A Polícia Rodoviária Federal (PRF) desferiu um golpe significativo na logística do tráfico de drogas na madrugada do último sábado (14), no quilômetro 741 da BR-070, em Cáceres. Durante uma fiscalização de rotina, agentes interceptaram um caminhão-tanque Volvo/FH 440 que transportava 248 kg de pasta base de cocaína, revelando um método sofisticado de ocultação sob resíduos de emulsão asfáltica.
A Inconsistência como Gatilho
O flagrante ocorreu por volta das 4h da manhã. Ao ser abordado, o motorista apresentou uma narrativa comum: o veículo estaria vazio após descarregar 20 mil litros de asfalto em Comodoro. Contudo, a análise minuciosa da documentação fiscal revelou divergências de peso e rota que não condiziam com o estado declarado do veículo. Essa “falha” documental foi o estopim para uma busca avançada.
Extração Complexa e Apoio Tático
A camuflagem utilizada era de alta complexidade. Os tabletes de pasta base estavam submersos no material asfáltico restante no fundo do tanque, o que dificultava a detecção visual e olfativa. Para acessar a carga ilícita, a PRF precisou do suporte do Corpo de Bombeiros, que utilizou equipamentos de corte para romper a estrutura de aço do caminhão, permitindo a retirada segura dos pacotes.
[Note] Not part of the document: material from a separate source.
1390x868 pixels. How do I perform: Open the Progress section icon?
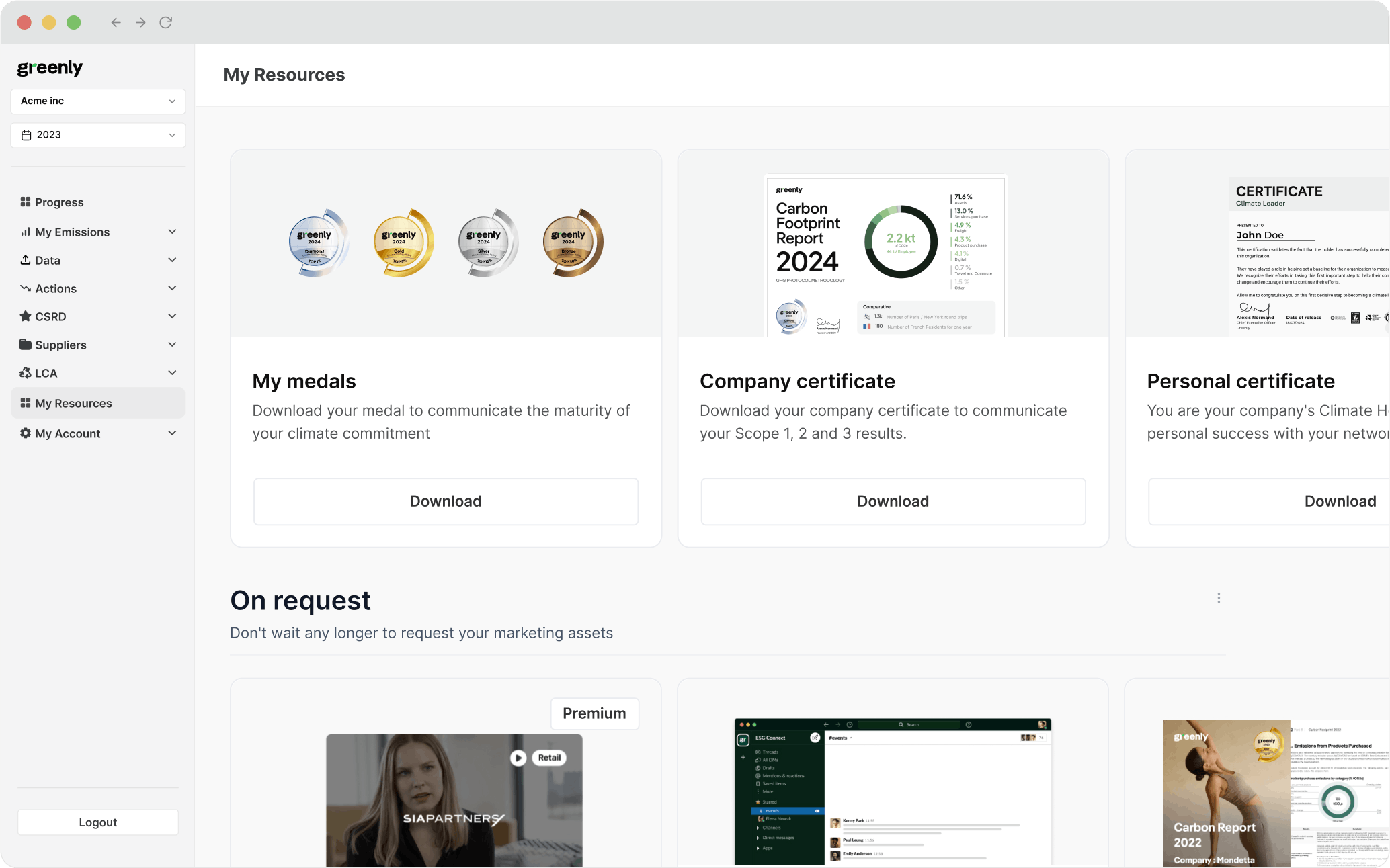click(26, 202)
O Eixo da Fronteira e o Mercado de Destino
O motorista, preso em flagrante, admitiu ter recebido a droga em Comodoro, região estratégica próxima à fronteira com a Bolívia. O destino final seria o estado de São Paulo, um dos principais centros de consumo e redistribuição do país.
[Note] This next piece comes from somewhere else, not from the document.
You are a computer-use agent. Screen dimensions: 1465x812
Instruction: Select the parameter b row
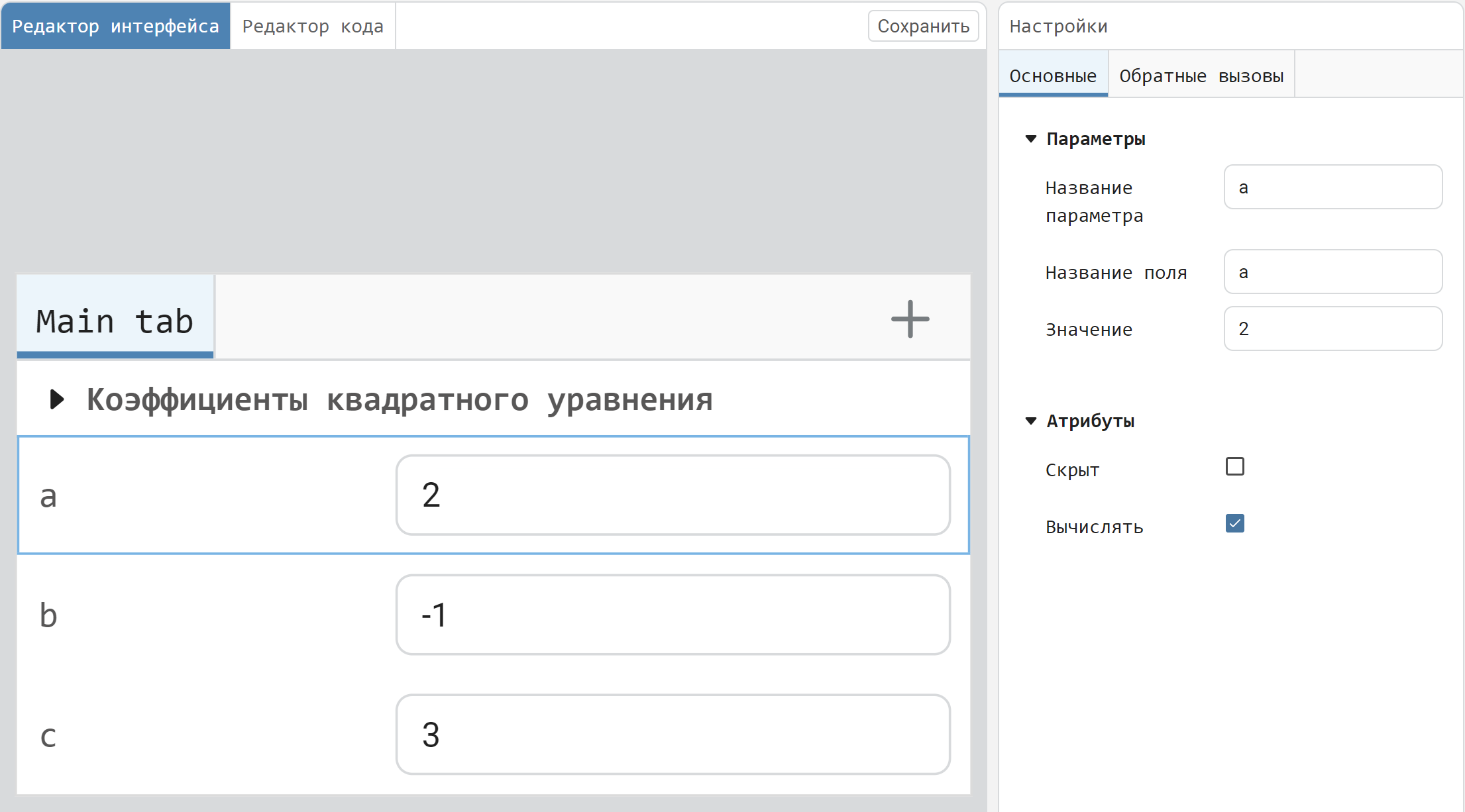[x=199, y=615]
Este caso reafirma a tendência observada em 2026 de utilização de veículos de transporte de produtos químicos e asfálticos como ferramenta de ocultação, aproveitando a dificuldade de inspeção interna desses tanques. A ocorrência foi encaminhada à Polícia Civil de Cáceres, que agora busca identificar a organização criminosa responsável por financiar o transporte de quase um quarto de tonelada de entorpecentes.